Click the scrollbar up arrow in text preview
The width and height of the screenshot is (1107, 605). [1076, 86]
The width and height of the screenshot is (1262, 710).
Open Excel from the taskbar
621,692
--
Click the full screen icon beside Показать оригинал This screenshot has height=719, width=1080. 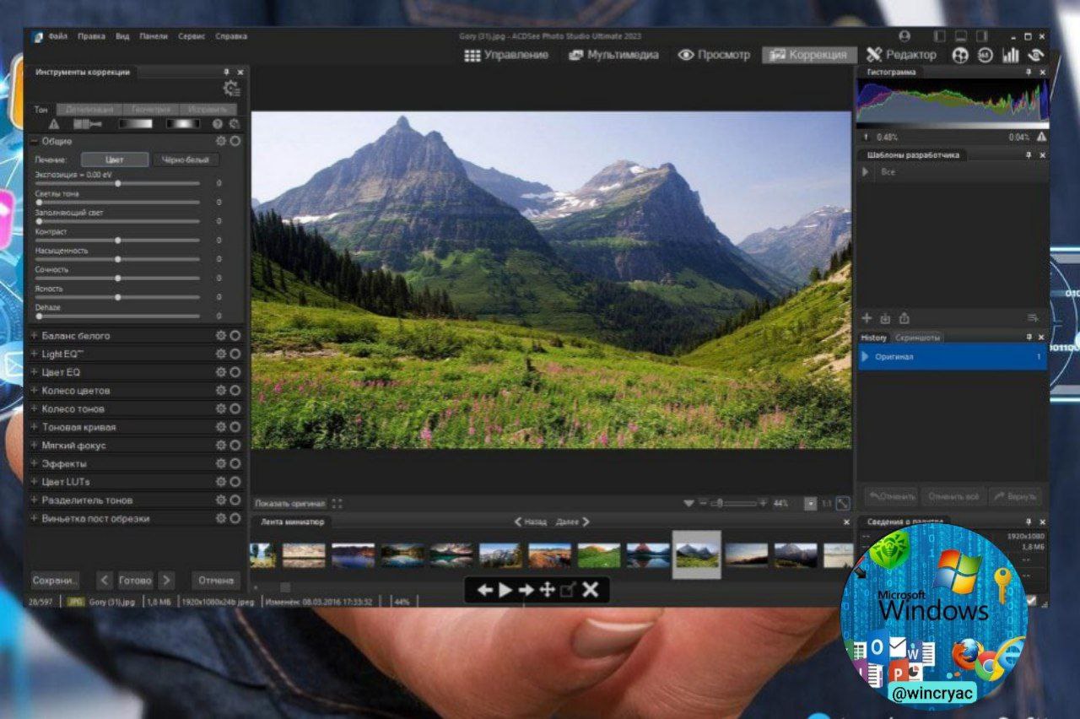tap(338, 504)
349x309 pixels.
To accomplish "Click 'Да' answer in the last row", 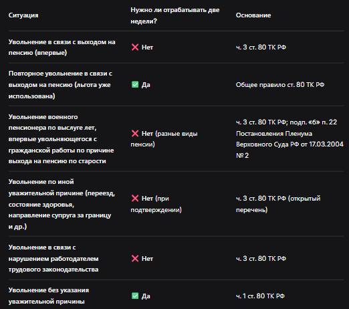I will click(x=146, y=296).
...
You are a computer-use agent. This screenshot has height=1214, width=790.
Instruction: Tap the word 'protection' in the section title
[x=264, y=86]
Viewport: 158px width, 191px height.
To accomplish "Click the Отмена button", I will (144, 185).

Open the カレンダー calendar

## Your assignment
Looking at the entries above, can you reproduce exactly the lines from the one that holds "Instruction: Tap the" through the one that holds "Open the カレンダー calendar", and only those?

## Answer area
Instruction: Tap the word 'protection' in the section title
[x=264, y=86]
Viewport: 158px width, 191px height.
To accomplish "Click the Отмена button", I will (144, 185).

Open the カレンダー calendar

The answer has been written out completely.